Passage provided:
Pardon the digression, but first a note on definitions. As with any sociological definition, this is a historical and more importantly a provisional definition, one made legitimate by reliably referencing common collective practices and meanings shared by enough of the relevant segments of the society in question as to be communicable with sufficient validity. But as with any sociological definition, it is stated with enough precision that some colloquial or academic meanings may be excluded from such a definition. It is thus more an operatonalization of a term than a universal definition or idea (as though any such thing could be expressed). It is also amenable to revision and amendment — something, in fact, that I will do below.
Since Max Weber’s incredibly influential lecture, “Politics as a Vocation,” the legitimate application of violent force is both a means on which any modern state relies, and a defining feature of the state itself. Weber argues it is not the ends of a state that defines what is common among all states and their predecessors. Rather, the common means by which states function and reproduce themselves is the legitimate use of physical force. States are founded in violent force and are perpetuated by it. The use of force is, again, not the only means used by states. Importantly, the extent to which such violence is normal, diffused or everyday is an empirical matter worth comparing across time or place; but to study such a thing with regard to the normalized and legitimate use thereof is to study states.
This is a historico-empirical rather than an ideological assertion. At the beginning of any police sciences, criminology, or similar article — especially if the topic is on use of force in policing — you’ll see this perfunctory statement: the most essential feature of the police is the legitimacy in their use of violent force. In a recent article by Prenzler, Porter and Albert including case studies reporting on reforms intended to reduce use of force incidents, they begin by stating, “Policing is widely described as involving the use of force in pursuit of goals of law enforcement, crime prevention and order maintenance” (emphasis mine). Pate and Fridell explain that the use of violent force is what distinguishes policing from all other professions. Klockars writes, “No police anywhere has ever existed, nor is it possible to conceive of a genuine police ever existing, that does not claim a right to compel other people forcibly to do something. If it did not claim such a right, it would not be a police” (both sources cited in Lersch and Mieczkowski 2005).
For Weber, what was the more important defining characteristic than the use of force and its legitimacy is that the state successfully “claims the monopoly of the legitimate use of physical force within a given territory” (emphasis mine). Stated differently civilians subject to the state’s violence cannot legitimately perform the same violent actions, whether against another civilian or against agents of the state. What is characteristic of state power is the threat or application of violence, and any violence that is not certified by the state is illegitimate.
According to Weber, “the right to use physical force is ascribed to other institutions or to individuals only to the extent to which the state permits it.” Thus, what we might call “uniformed police” or “law enforcement officers”, as executors of the law, are granted the legitimacy in using violence to effect law. It is a core feature of the institution of policing that its agents are among a select few who are conferred the authority to use violence against civilians. In fact, most other such institutions merely rely on the police to perform those things upon which violence they rely.
As security contractors and private police departments are increasingly used in US municipalities, these private firms and their agents use violent force with the full authority and legitimacy of the law. This development represents little more than a change in institutional delegation of the state’s policing, rather than an abdication of the state’s monopoly. If the police function remains constant, there is nothing categorically different between paying private contractors and government bureaucracies to inflict violence to produce the social order.

Material provided:
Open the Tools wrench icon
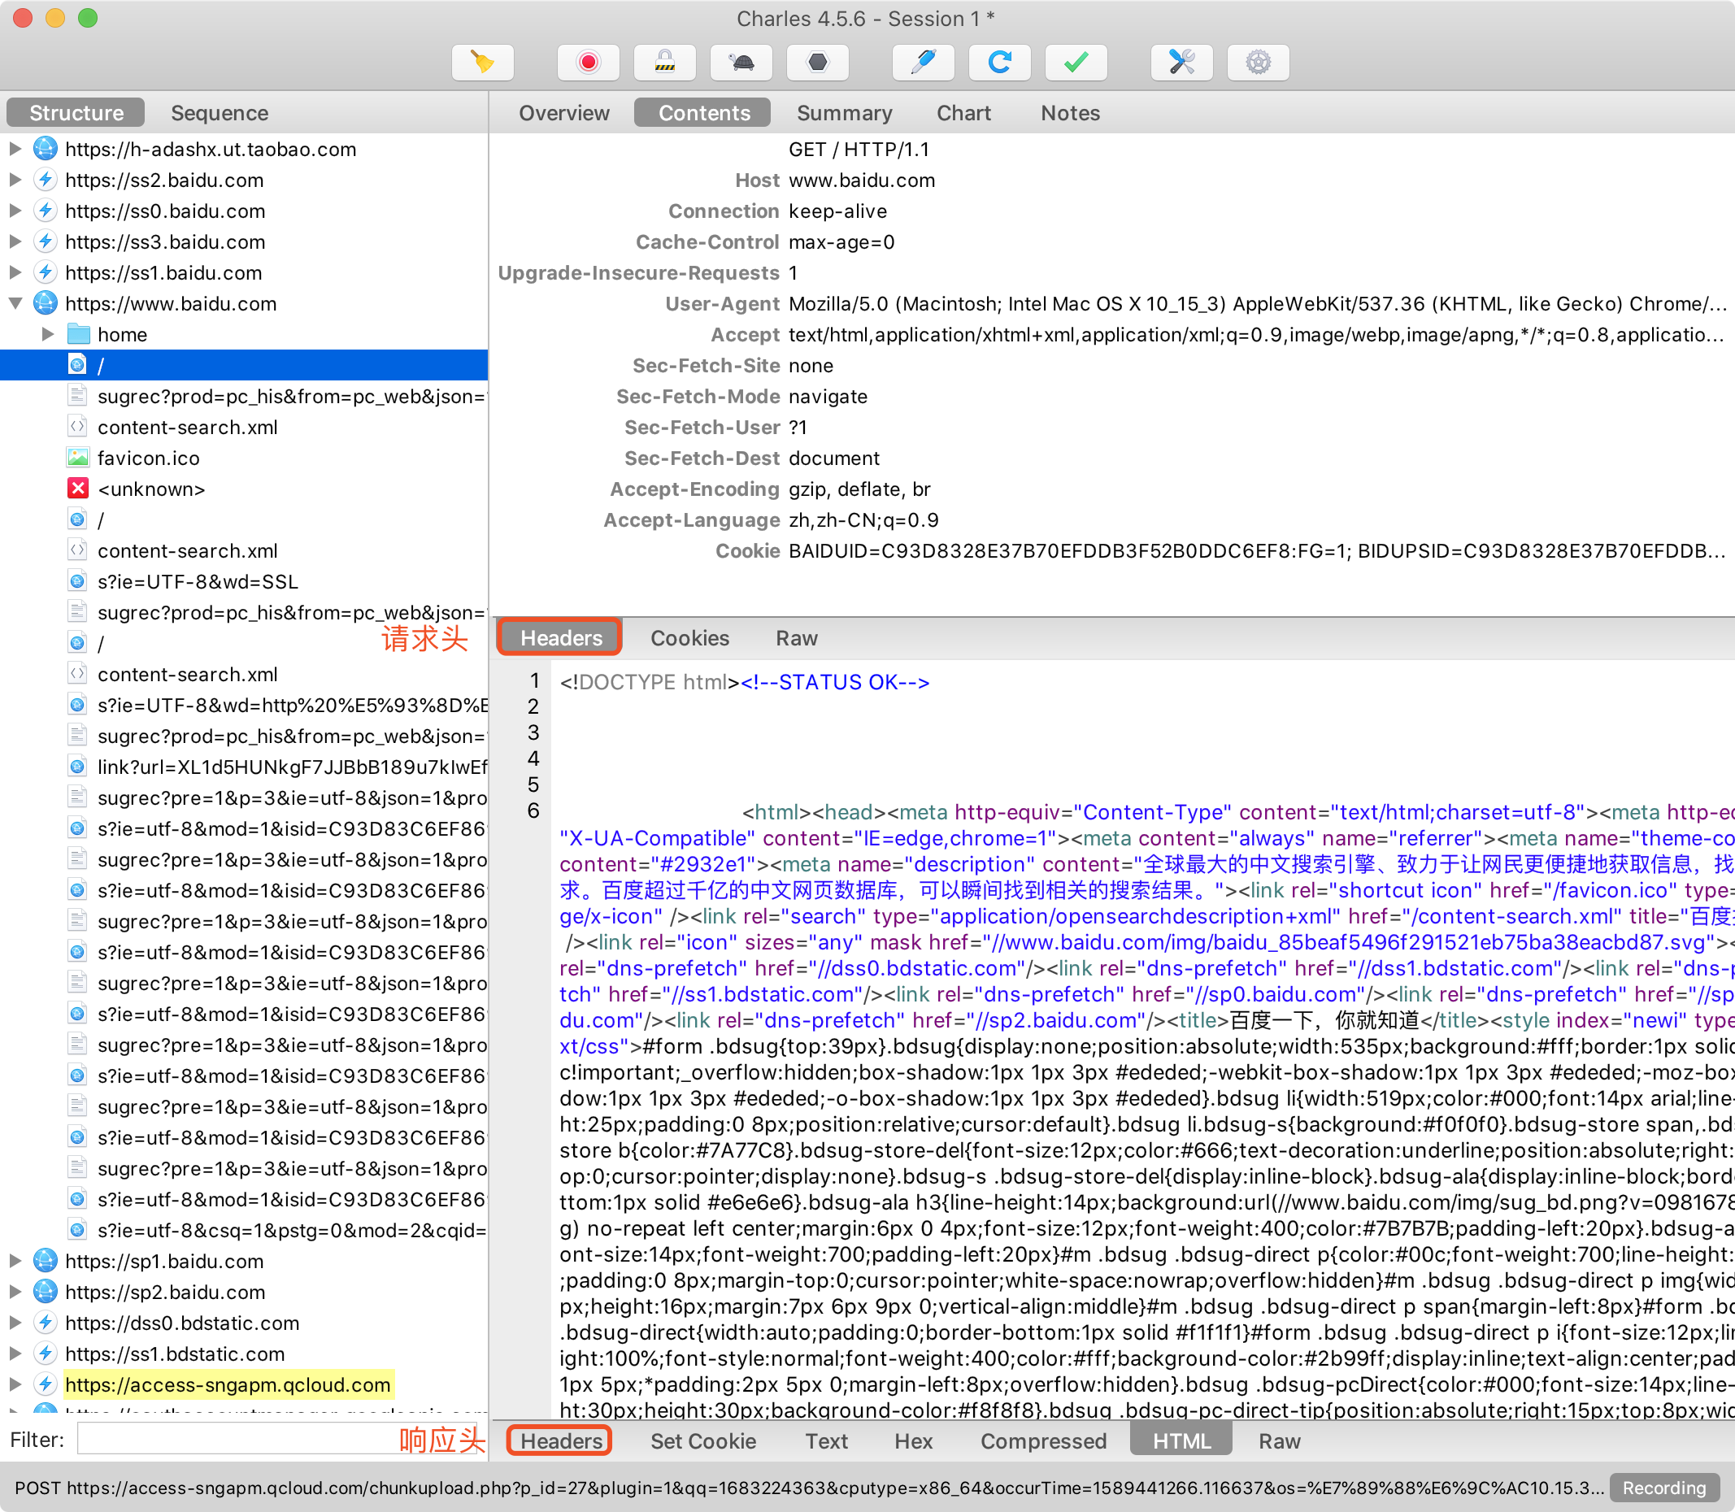The image size is (1735, 1512). pos(1182,62)
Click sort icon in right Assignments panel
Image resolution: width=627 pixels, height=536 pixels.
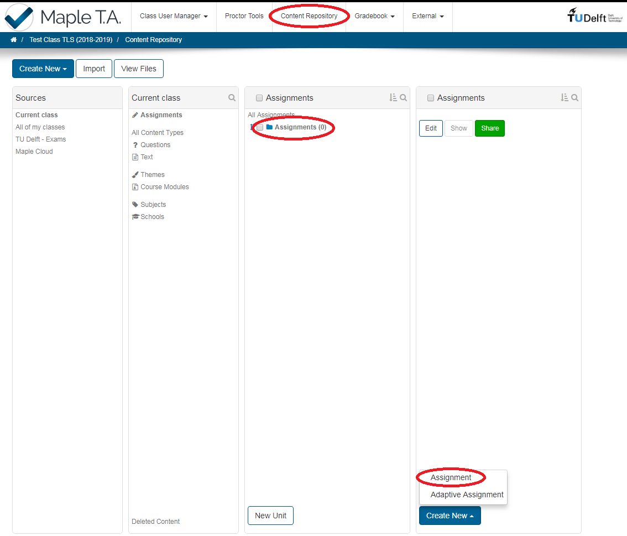coord(565,98)
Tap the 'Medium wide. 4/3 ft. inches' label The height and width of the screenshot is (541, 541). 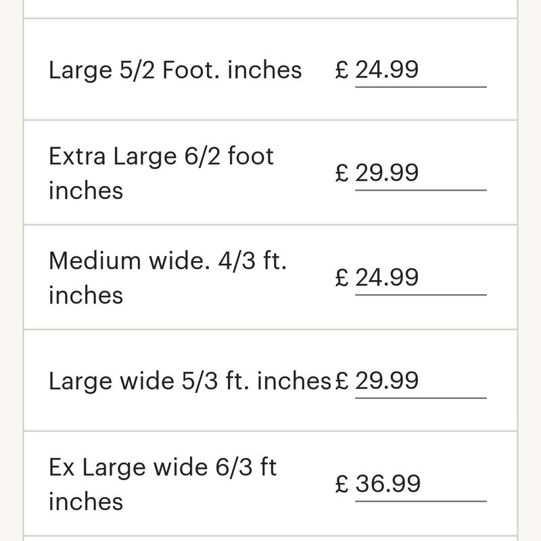tap(168, 277)
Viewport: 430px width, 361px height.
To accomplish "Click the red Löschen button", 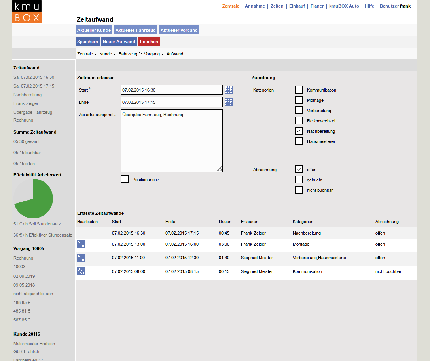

Problem statement:
Continue the passage above on policing and the state's claim to legitimate force, picking up right after its final sentence.

Exercise output:
Beyond Means: The Production of Social Order
Let’s remember, Weber was concerned with defining politics, and he did so as “striving to share power or striving to influence the distribution of power, either among states or among groups within a state.” Politics was thus defined as action relative to the state, and the state defined as discussed above. His concern was different than mine, here, which is to describe policing. Nonetheless, etymologically — and especially in the German — politics, policy, and police share origins, and policing developed historically, both linguistically and in the practices of states, very closely tied to conceptions and actualizations of policy.
However, violence is not the sole means by which the state is produced and reproduced, and policing is not the sole actualization of these means. Weber acknowledges as much. In order to reach some of the conclusions below, some attention to ends are in order. Again, Weber said quite clearly there are no common ends among states. But my object here is not to describe all states, nor even all policing, but rather it is to describe policing in the US with reference to its unique national history, and to its political context as an agency of this state.
Mark Neocleous recognizes a most expansive understanding of police, and with reference to its linguistic and legal history. So when referencing “police,” he means something well beyond “uniformed officers” and the like. Yet, nonetheless, importantly in his book, The Fabrication of the Social Order, he immediately responds to Michel Foucault and Foucauldians on the police and governmentality, noticing the dearth of reference to
“the police institution itself, to the extent that one begins to think that policing and the police have nothing connecting them at all. One searches high and low in Foucauldian texts for police officers themselves to appear and play a part in the exercise of power or the disciplinary project. For them, the police idea is emptied of the humiliations administered both on the street and in the police station, the thud of the truncheon and the gratuitous use of ‘discretionary’ force. In other words, the Foucauldian texts are stripped of any sense that police has anything to do with violence and thus state power.” (emphasis mine)
While this may seem to the more casual reader a diversion from the point — particularly a reader neither versed nor interested in contemporary developments in critical theory and poststructualism — it is absolutely essential to my motivation in addressing the larger issue. I think this omission is not one parochial to the domain of critical theory and poststructuralism, but rather is part of the contemporary imagination about police more generally. Not only has this Foucauldian omission of police saturated much thinking about the subject of the production of social control, it is my position that this reflects much more pervasive and colloquial understanding of power among publics in the West.
Why is that? Neocleous writes that “the genius of liberalism was to make the police appear as an independent, non-partisan agency simply enforcing the law and protecting all citizens equally from crime. Concomitantly, liberalism glossed over the power of property and subordination of labour to capital through which order is sustained in contemporary society.” The overwhelming success of liberal ideology has allowed the pervasive impression of the police not only as unproblematic, but as a largely unremarkable force in contemporary life.
The earliest writers on the question of the modern state (e.g. Thomas Hobbes, John Locke, Jean-Jacques Rousseau, Adam Smith) predicated the legitimacy of the state on the social pact or social contract, intrinsic to which is the Rule of Law. The Rule of Law states that all are subject to the same rules and the enforcements thereof. Advocates for the liberal-democratic state, however, are prone to an is-ought problem of sorts: the Rule of Law is presumed actualized by virtue of its normative position in the social pact. It’s a bizarre tautology — everywhere states exist, so too does the Rule of Law, even without reliable evidence for this.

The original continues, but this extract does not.